Hyperparameter Value
obs_normalize False
reward_normalize False
cost_normalize False

for Navigation tasks such as:

  • SafetyCarCircle1-v0
  • SafetyCarGoal1-v0
  • SafetyPointCircle1-v0
  • SafetyPointGoal1-v0

Besides, the hyperparameter torch_num_threads in train_cfgs is also important. In a single training session, a larger value for torch_num_threads often means faster training speed. However, we found in experiments that setting torch_num_threads too high can cause resource contention between parallel training sessions, resulting in slower overall experiment speed. In the configs file, we set the default value for torch_num_threads to 16, which ensures faster training speed for a single session. If you need to launch multiple training sessions in parallel, please consider your device configuration. For example, suppose your CPU has 2 physical threads per core and has a total of 32 cores, if you are launching 16 training scripts in parallel, you had better not set torch_num_threads to a value greater than 4.

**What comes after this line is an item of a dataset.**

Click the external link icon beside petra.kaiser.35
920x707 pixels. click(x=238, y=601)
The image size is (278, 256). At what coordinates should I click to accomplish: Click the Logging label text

If you find that other hyperparameters perform better, please feel free to open an issue or pull request.

[1] This paper is safety-gym original paper. Its public code base safety-starter-agents implemented SACLag but does not report it in the paper. We can not find the source of DDPGLag and TD3Lag. However, this paper introduced lagrangian methods and it implemented SACLag, so we also use it as a source of DDPGLag and TD3Lag.